# Directions for this task
Leave the pictures out and transcribe every record exactly.
----------
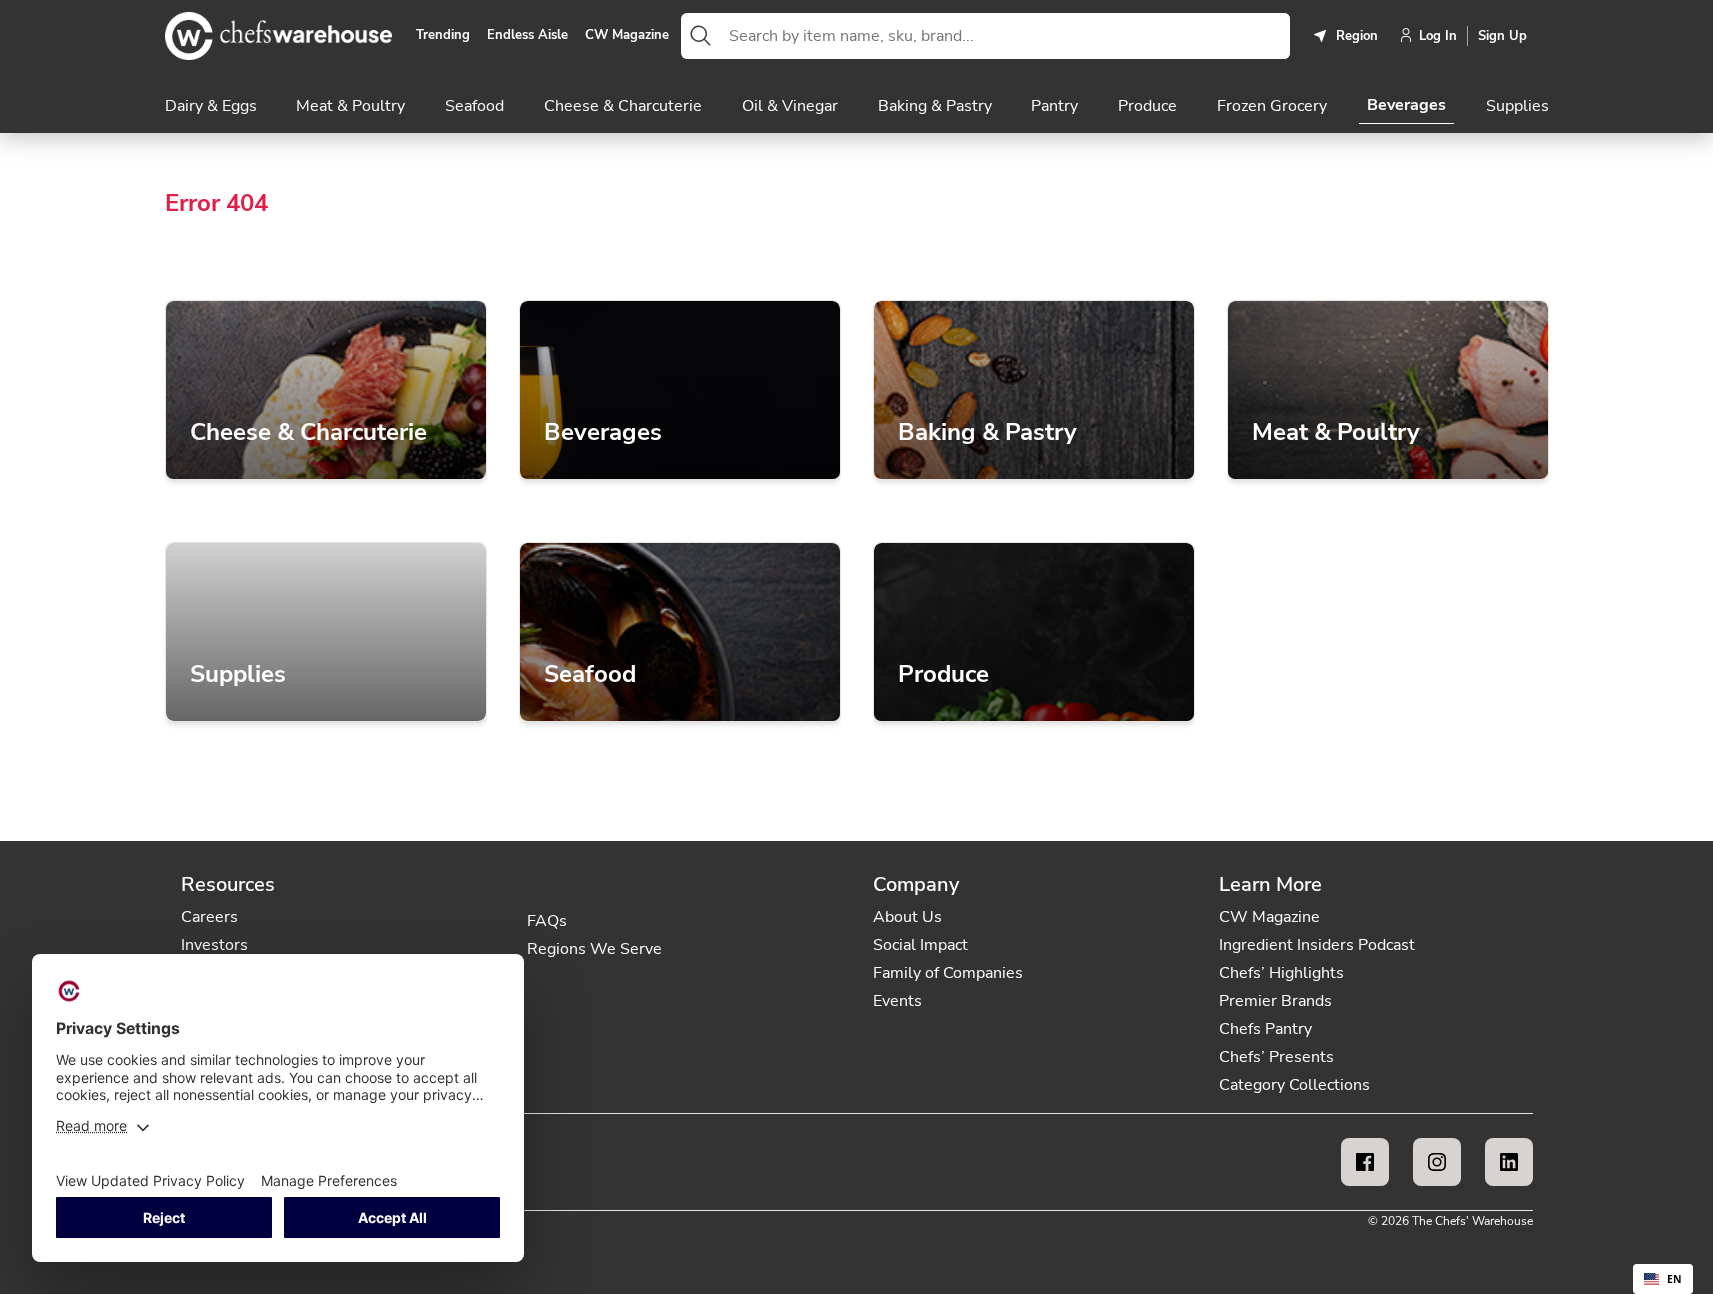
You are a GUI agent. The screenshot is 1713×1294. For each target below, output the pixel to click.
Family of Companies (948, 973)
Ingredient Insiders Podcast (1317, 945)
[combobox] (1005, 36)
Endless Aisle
----------
# Solution to this task
You are a GUI agent. The screenshot is 1713×1294. For each target below, output the pixel to click.
Family of Companies (948, 973)
Ingredient Insiders Podcast (1317, 945)
[combobox] (1005, 36)
Endless Aisle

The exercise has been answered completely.